This much is given: a set of organs, an infinite set of needs.
be wary of those who fear intimacy: who privilege the need to be taken seriously over the need to be taken, full stop
This much you’ll take with you to the grave: heart, lens, certain neurons.
the severity of whose nightmares can be measured in slips of the tongue, at dawn or in broad daylight
With these, you will walk through the valley of decisions, making shadows of which you are terrified, despite your having made them.
whose offspring—petals on a wet black bough—are conceived in underground subways that read “save me from myself—”
Three times you’ll deny having made them: thus your migraines will multiply, your labor pains made thrice-excruciating.
whose brutality implies sin, or worse, doesn’t; who turn a blind eye toward Jerusalem, a blind eye inward
Your pupils will be perpetually at war with your mind: threatening to flood it, and by turns, to cut it off from the light-source.
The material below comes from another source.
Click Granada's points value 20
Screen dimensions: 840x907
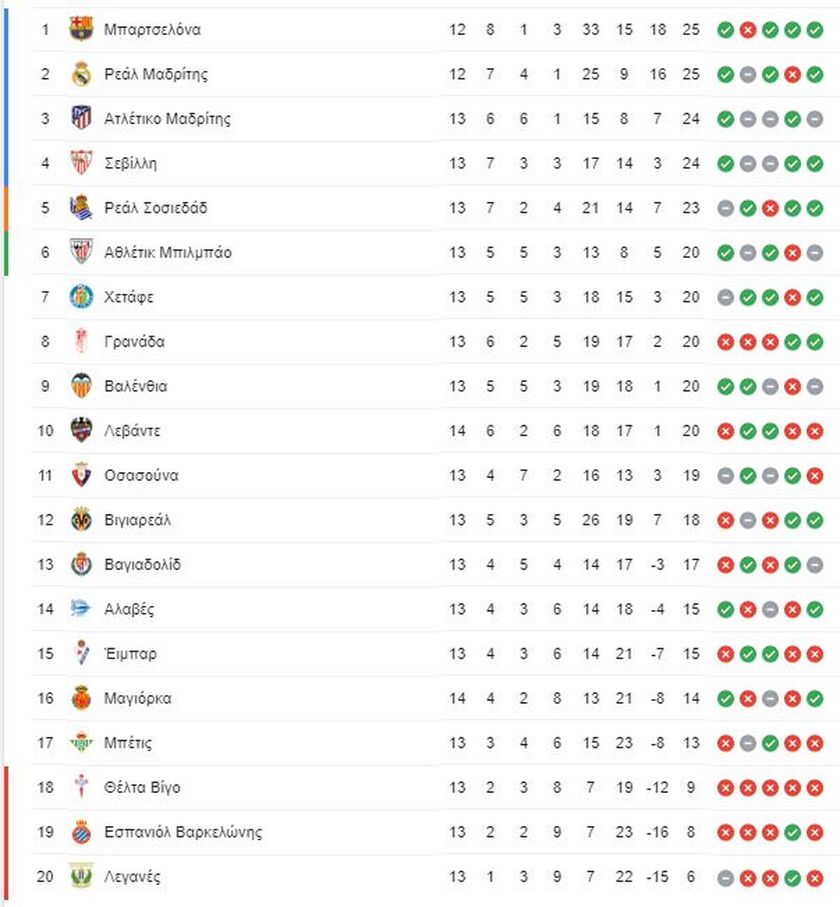[x=691, y=341]
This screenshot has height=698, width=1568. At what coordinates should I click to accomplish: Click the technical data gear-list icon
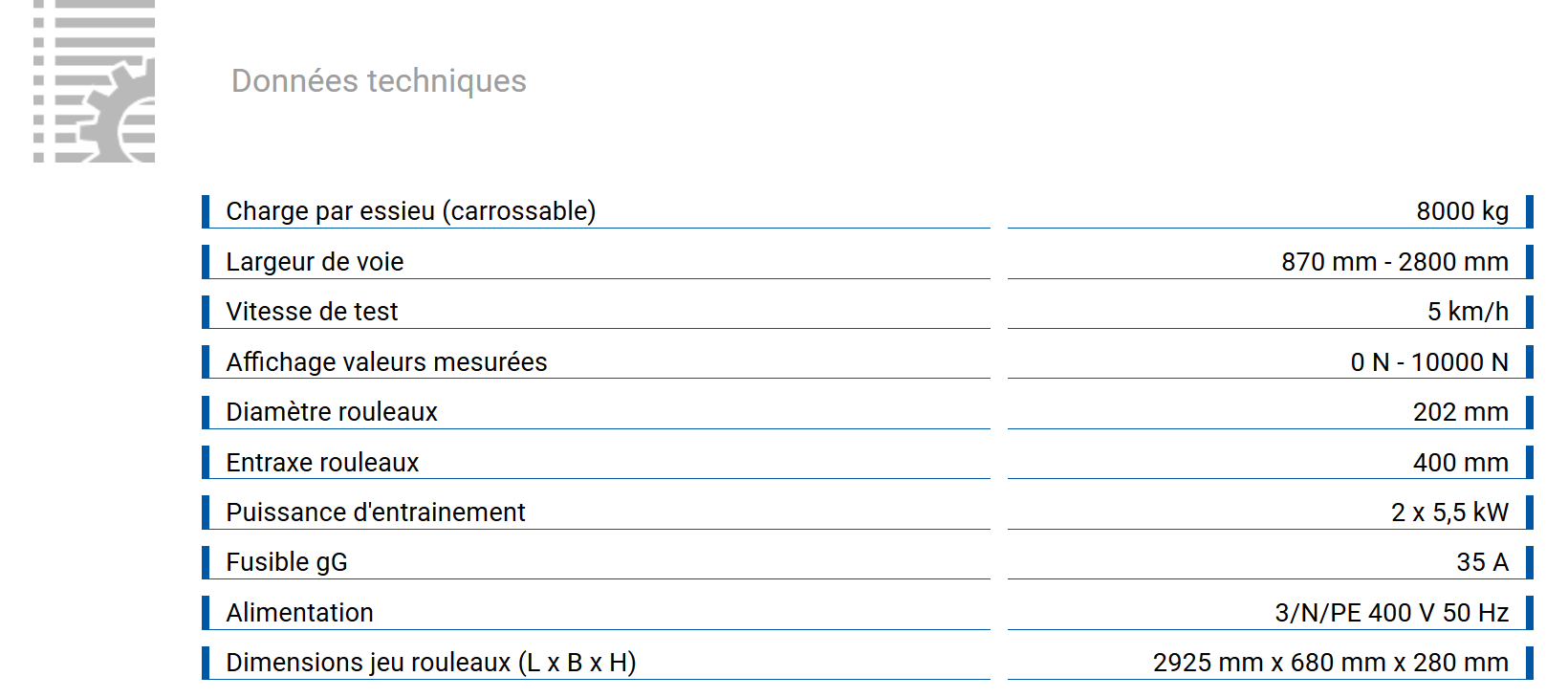tap(94, 81)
who view the heart as not a four-leaf clover, but a compass rose; its direction not discovered but forever self-imposed
Your shame you will braid into a noose for lack of better instincts, for lack of forgetfulness.
whose picture omits a thousand words; who slide unnoticed through the night: three times, Peter, three times
Tearing up while tearing out some pages, you drowned in your own wound-salt: richer than you’d ever been, or be.
who deny that in cell years seven is the turnover rate—after which it’s anyone’s guess who’s counting.
Between the needs of the body and the virtues of the mind // fall the upright, forever lost in translation.
Cyan coins of dusk rushed through my chest as I fell to the East // As I fell to the West—
My spine shone and you promised to make me shine brighter than any known star, laser, or halo.
What was I supposed to say? How was I supposed to age? I’m no human, and god knows you’re no angel.
Do what you will, I said, and I’ll go where I go. Cut my umbilical cord. Commit me to the flames.